This 5-minute video is everything you need to know on the climate change issue. It's a Boston Globe interview with Richard Lindzen, an atmospheric physicist and professor of meteorology at MIT. And it's not friendly to the climate change crowd.

https://m.youtube.com/watch?v=i1CR0v7dwXU

Tyler

Its always nice to see SST supporting fictional works.

LeeG

Homo Sap population has grown incredibly since fossil fuels started feeding its activities. Like yeast fermenting sugars, growth will hit limits as most accessible fossil resources are depleted and conditions for growth have changed. A yeast cell isn't going to change its behavior and neither will humans.

LeeG

This 75 minute lecture about humans and the quadratic equation is pretty good too.

https://m.youtube.com/watch?v=O133ppiVnWY

paulj

https://www.skepticalscience.com/Richard_Lindzen_arg.htm

turcopolier

tyler

Ah, c'mon. I am just giving people a chance to discuss it. pl

kao_hsien_chih

Here's one thing that boggled me from the beginning.

Is there a good scientific foundation to worry about possible climate warming? Yes.

Are potential damages form climate change enormous, if it is happening? Yes.

Is there strong evidence for climate change? Maybe. Not slam dunk...but as they say, if we get slam dunk evidence, the damages will have been huge.

Is climate change, if it is there, the fault of humans? Impossible to say.

Of all these questions, the fourth is the most controvertible and least relevant. The bottom line is that there is good reason to believe that it might be happening and if it is, a lot of harm can be done. We would be wise to insure ourselves against the potential damage. Whose fault it is, however, is not obvious at all, or if indeed if it is anyone's fault.

BUT the important thing, for the advocates of the climate change is not that it might be taking place or that it can do tremendous harm if it is there. It's simply a tool to score political points, with which to hammer their opponents with and to advance their pet agendas which often have little or nothing to do with seriously combating the possibility of climate change. In other words, a lot of climate change advocates aren't acting like they are taking the dangers of climate change all that seriously. Not exactly something that makes people who don't buy into their worldview trust them or their proposals.

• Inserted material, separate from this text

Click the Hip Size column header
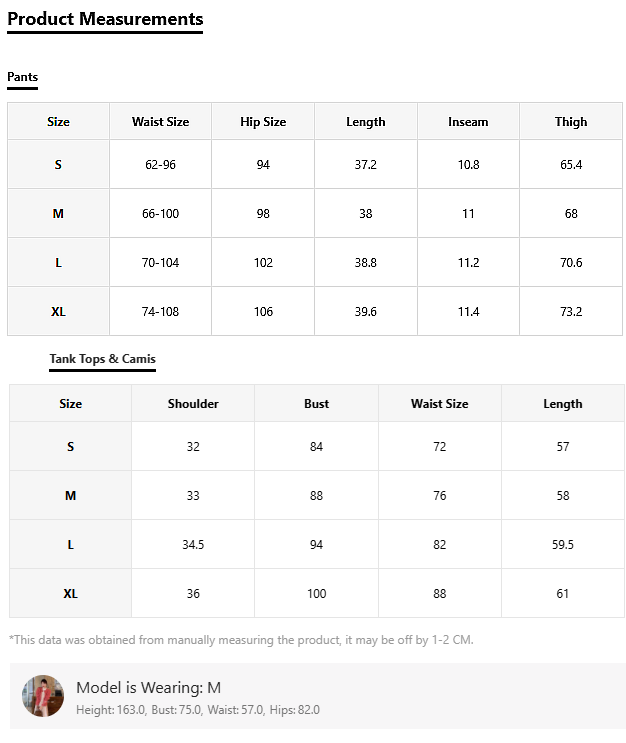pyautogui.click(x=263, y=122)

A useful contrast, admittedly based on a lot of secondhand information, is that, while combating the climate change propaganda on one hand, big oil corporations are also drawing up contingency plans and making investments in precautions in case of climate change--which is smart because a lot of their installations, in places like Louisiana, are greatly endangered by possible effects of climate change. This actually seems like something prudent that we might all consider, minus the wasted time on who's to blame nonsense.

Tyler

Sir,

Oh I know. I just wanted to see who might take my bait and start talking about "heat hiding in the deep oceans". I needed a laugh this morning.

LeeG

"It's only a few degrees"

It only took a few degree rise over a thousand years to exacerbate extinction of mega fauna in the Americas.
Some ecosystems, and human societies, are more vulnerable to disruption than others. We're looking at a rate of change in 100 yrs.

http://www.sciencemag.org/news/2016/06/rising-temperatures-and-humans-were-deadly-combo-ancient-south-american-megafauna

Donald

Well, if five minutes is all you nee to understand atmospheric physics, then the following link is all you need to refute Lindzen

https://www.skepticalscience.com/skeptic_Richard_Lindzen.htm

Babak Makkinejad

All:

The Moral Case for Fossil Fuels

https://www.amazon.com/Moral-Case-Fossil-Fuels/dp/1591847443/ref=pd_rhf_sc_p_img_13?ie=UTF8&psc=1&refRID=5NVEEQRZPB9J95NRHKZJ

Yes, I know, the writer very likely could be working for the Oil Plutocracy, OPEC, Russia, Texas, Louisiana, Alaska, Canada, Norway etc.

Tel

John Cook has been debunked so many time it just isn't funny any more. By his own standards only trained and qualified scientists should be allowed to comment on science and Cook isn't one.

But anyhow, here goes nothing.

The "thermal inertia" argument is garbage. We know the Earth surface heats and cools rapidly (happens every year, known as "Summer" and "Winter"). If there was some deep state change somewhere it would be measurable, but no one seems capable of finding this.

The "aerosol" argument only popped up after previous predictions of warming failed badly... it became the figure to balance allowing retrospective adjustments of the models. Industrial air pollution was much worse across Europe and North America during the late 19thC and early 20thC, (think all the coal burning, no filters, automobiles were less efficient, etc) and it's had much lower particulate matter since then. If anything the trend should be the other direction.

The "tipping point" argument has never been even slightly proven in a scientific manner. No one knows where these points supposedly exist, nor how to find them, it's entirely Fear Uncertainty and Doubt. In the past Earth's climate has been warmer for some periods and cooler for other periods than today. In addition we know there were times when Earth's atmosphere had higher CO2 and also times when Earth's atmosphere had lower CO2, but no sign of a tipping point triggering. It's just made-up garbage.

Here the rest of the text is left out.